Increased flooding risk

prompted need for levee work

The state mandate for 200-year flood protection after it was determined by the Federal Emergency Agency that the area around the San Joaquin-Sacramento Delta had the highest risk in the United States for a repeat of the 2005 Hurricane Katrina disaster in New Orleans.

The area covered by the levee work was expanded to include parts of Manteca east of Airport Way after a new California Department of Water Resources modeled showed there likely will be at least a tripling of flows in the San Joaquin River due to changing weather patterns.

The three times plus increase in river flows by 2070 would mean an additional five feet of water flowing by levees at the French Camp Slough.

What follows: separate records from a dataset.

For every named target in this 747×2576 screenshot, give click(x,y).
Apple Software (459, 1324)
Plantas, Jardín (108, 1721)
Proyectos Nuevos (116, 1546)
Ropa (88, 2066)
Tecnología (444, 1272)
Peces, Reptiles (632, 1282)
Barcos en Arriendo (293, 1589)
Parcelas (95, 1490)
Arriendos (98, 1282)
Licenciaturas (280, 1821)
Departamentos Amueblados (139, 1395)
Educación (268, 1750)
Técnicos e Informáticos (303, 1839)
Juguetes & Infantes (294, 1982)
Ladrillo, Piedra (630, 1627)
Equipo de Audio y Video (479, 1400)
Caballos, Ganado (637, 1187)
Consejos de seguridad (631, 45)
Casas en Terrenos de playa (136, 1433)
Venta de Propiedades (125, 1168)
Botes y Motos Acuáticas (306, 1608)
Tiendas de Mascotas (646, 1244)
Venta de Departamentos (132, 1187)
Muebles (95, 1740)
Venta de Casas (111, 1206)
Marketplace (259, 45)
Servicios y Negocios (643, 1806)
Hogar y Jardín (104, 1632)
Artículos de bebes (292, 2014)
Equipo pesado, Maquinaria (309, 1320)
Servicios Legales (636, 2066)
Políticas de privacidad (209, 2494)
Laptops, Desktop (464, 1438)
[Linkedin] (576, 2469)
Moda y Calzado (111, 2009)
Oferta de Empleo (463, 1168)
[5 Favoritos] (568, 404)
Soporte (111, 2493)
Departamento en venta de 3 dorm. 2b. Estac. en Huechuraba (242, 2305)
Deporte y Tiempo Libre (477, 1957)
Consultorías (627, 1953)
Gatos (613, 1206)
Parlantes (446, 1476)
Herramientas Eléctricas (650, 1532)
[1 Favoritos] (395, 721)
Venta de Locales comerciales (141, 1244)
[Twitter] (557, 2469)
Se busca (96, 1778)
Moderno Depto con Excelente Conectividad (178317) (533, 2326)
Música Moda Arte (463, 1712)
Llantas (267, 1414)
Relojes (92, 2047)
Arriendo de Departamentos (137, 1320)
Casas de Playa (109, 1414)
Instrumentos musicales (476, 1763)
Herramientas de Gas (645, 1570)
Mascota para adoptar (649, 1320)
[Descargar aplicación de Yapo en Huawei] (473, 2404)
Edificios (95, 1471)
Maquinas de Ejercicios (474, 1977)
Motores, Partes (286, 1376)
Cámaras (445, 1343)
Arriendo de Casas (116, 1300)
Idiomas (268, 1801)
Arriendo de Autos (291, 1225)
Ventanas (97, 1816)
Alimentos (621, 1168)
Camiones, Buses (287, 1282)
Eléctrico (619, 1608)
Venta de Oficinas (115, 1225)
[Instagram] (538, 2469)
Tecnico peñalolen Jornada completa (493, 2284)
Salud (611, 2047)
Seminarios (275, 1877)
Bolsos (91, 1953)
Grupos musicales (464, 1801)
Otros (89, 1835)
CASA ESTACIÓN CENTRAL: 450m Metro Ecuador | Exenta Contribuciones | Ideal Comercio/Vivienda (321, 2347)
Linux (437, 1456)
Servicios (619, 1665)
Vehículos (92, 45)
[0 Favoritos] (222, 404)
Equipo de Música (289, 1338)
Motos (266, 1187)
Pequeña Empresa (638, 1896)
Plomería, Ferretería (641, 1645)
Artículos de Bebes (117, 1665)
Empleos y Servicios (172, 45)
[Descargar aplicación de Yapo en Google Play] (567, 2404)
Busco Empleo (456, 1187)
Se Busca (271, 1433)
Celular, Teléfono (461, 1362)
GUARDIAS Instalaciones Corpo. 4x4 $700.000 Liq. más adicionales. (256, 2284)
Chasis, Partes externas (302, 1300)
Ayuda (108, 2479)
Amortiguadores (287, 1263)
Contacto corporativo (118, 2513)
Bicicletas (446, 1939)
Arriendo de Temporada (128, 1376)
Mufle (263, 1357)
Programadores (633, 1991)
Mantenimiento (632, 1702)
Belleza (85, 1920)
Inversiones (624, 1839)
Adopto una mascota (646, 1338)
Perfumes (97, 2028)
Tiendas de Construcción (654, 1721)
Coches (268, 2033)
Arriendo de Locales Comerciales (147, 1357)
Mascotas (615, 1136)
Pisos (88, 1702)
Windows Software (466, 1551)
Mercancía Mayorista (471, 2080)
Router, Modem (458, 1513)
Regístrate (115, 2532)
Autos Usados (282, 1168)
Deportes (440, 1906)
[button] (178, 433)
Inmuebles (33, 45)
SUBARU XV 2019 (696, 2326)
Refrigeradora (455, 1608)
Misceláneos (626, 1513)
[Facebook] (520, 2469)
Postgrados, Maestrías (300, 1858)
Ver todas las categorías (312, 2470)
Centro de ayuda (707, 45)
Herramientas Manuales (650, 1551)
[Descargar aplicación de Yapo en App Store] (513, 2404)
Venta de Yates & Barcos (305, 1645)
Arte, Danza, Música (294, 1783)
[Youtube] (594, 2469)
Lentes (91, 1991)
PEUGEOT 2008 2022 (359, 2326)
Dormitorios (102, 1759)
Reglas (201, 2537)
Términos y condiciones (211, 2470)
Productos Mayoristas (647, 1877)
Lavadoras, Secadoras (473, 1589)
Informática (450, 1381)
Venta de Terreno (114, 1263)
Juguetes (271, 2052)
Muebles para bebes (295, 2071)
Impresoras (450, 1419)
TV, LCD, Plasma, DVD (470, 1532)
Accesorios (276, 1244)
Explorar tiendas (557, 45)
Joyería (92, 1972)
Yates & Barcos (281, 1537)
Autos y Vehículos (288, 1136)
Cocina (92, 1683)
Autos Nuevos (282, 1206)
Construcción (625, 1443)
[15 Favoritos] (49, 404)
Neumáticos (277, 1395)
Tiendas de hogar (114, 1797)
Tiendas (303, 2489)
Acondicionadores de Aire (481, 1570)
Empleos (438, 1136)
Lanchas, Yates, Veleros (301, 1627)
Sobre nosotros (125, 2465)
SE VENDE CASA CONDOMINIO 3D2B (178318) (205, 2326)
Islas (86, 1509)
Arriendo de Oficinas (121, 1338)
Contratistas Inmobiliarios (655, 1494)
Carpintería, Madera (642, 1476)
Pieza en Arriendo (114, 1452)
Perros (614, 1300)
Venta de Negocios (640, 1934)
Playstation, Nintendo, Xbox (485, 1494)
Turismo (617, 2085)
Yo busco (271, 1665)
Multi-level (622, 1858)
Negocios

Various models show precipitation patterns are slowly changing over Northern and Central California as they have done in a repeated cyclical pattern over the course of thousands of years.

As a result, flooding frequency is expected to rise.

Models point to less snow in the Sierra and more rain in the foothills and on the valley floor.

That means precipitation shifts could reduce the effectiveness of the flood control functions of major reservoirs. It may be due to more frequent warm rain melting snowpack throughout the winter, more perception falling below the basins feeding into reservoirs, or a combination of both.

As such, that increases the odds for flooding in Manteca — as well as Lathrop — given both cities are along the “last miles” where the 15,600 square miles of the San Joaquin River basin drains into the Delta.

Manteca — along with Lathrop, Stockton, and San Joaquin County — have been working  to address the issue long before climate change entered the everyday vernacular.

It started with the California Legislature requiring more robust levees to protect against 200-year flood zones after levee failed in New Orleans during Hurricane Katrina.

Local concerns, though, preceding that as the paving over of land with impervious surfaces — streets, parking  lots, rooftops, sidewalks and such upstream — had been increasing runoffs and the frequency of flooding measured by 100 year events.

In flood lingo, a 200-year event doesn’t mean a flood that will happen every 200 years.

Instead, it reflects the odds of such an event happening in any given year. That means there is a 1 in 200 chance of an event occurring in any given year requiring the levee work now being pursued.

Roughly 40 areas in California including Manteca-Lathrop-Stockton fall within peer reviewed science that designated 200-year flood plains. They must have  — or be in the physical process of constructing — protection to guard against such an event by 2030.